_ABOUT THIS TASK:_ The full listing, reproduced exactly, is what the response must contain.

_RECORDS TO USE:_
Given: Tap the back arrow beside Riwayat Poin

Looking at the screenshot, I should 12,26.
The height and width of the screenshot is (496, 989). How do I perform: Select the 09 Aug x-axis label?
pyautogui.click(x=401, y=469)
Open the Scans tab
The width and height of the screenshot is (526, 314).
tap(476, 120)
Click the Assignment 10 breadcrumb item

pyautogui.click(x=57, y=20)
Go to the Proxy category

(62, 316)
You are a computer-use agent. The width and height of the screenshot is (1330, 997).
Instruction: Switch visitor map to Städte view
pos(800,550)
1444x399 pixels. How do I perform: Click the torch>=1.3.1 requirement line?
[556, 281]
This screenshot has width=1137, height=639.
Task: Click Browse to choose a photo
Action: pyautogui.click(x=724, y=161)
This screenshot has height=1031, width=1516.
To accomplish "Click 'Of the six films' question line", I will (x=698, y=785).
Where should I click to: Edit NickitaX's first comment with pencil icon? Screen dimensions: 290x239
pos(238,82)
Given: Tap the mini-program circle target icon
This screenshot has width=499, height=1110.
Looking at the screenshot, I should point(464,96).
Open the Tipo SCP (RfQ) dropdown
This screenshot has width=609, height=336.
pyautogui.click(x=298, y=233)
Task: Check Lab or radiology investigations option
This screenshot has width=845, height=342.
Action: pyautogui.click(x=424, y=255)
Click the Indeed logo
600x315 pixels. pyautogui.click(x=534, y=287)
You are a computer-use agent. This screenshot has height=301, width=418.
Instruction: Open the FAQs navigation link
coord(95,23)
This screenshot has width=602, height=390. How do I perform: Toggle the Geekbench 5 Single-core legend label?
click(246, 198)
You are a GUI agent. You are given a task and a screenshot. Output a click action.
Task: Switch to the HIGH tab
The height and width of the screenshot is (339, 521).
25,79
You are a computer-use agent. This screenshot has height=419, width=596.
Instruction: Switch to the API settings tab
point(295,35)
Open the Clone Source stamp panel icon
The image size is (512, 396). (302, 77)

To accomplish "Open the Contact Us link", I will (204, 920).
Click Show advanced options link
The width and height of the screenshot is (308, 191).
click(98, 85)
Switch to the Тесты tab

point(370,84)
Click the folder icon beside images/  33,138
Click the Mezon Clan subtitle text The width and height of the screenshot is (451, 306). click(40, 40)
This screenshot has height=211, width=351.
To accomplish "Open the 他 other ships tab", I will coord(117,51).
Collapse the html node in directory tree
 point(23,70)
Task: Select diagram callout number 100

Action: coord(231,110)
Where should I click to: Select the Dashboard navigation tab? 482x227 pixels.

_ANSWER:_
Given: Tap the back arrow beside Riwayat Poin

Looking at the screenshot, I should 12,26.
The height and width of the screenshot is (496, 989). How do I perform: Select the 09 Aug x-axis label?
pyautogui.click(x=401, y=469)
Open the Scans tab
The width and height of the screenshot is (526, 314).
tap(476, 120)
Click the Assignment 10 breadcrumb item

pyautogui.click(x=57, y=20)
Go to the Proxy category

(62, 316)
You are a computer-use agent. The width and height of the screenshot is (1330, 997).
Instruction: Switch visitor map to Städte view
pos(800,550)
1444x399 pixels. How do I perform: Click the torch>=1.3.1 requirement line?
[556, 281]
This screenshot has width=1137, height=639.
Task: Click Browse to choose a photo
Action: pyautogui.click(x=724, y=161)
This screenshot has height=1031, width=1516.
To accomplish "Click 'Of the six films' question line", I will (x=698, y=785).
Where should I click to: Edit NickitaX's first comment with pencil icon? Screen dimensions: 290x239
pos(238,82)
Given: Tap the mini-program circle target icon
This screenshot has width=499, height=1110.
Looking at the screenshot, I should point(464,96).
Open the Tipo SCP (RfQ) dropdown
This screenshot has width=609, height=336.
pyautogui.click(x=298, y=233)
Task: Check Lab or radiology investigations option
This screenshot has width=845, height=342.
Action: pyautogui.click(x=424, y=255)
Click the Indeed logo
600x315 pixels. pyautogui.click(x=534, y=287)
You are a computer-use agent. This screenshot has height=301, width=418.
Instruction: Open the FAQs navigation link
coord(95,23)
This screenshot has width=602, height=390. How do I perform: Toggle the Geekbench 5 Single-core legend label?
click(246, 198)
You are a GUI agent. You are given a task and a screenshot. Output a click action.
Task: Switch to the HIGH tab
The height and width of the screenshot is (339, 521).
25,79
You are a computer-use agent. This screenshot has height=419, width=596.
Instruction: Switch to the API settings tab
point(295,35)
Open the Clone Source stamp panel icon
The image size is (512, 396). (302, 77)

To accomplish "Open the Contact Us link", I will (204, 920).
Click Show advanced options link
The width and height of the screenshot is (308, 191).
click(98, 85)
Switch to the Тесты tab

point(370,84)
Click the folder icon beside images/  33,138
Click the Mezon Clan subtitle text The width and height of the screenshot is (451, 306). click(40, 40)
This screenshot has height=211, width=351.
To accomplish "Open the 他 other ships tab", I will coord(117,51).
Collapse the html node in directory tree
 point(23,70)
Task: Select diagram callout number 100

Action: coord(231,110)
Where should I click to: Select the Dashboard navigation tab? 482x227 pixels.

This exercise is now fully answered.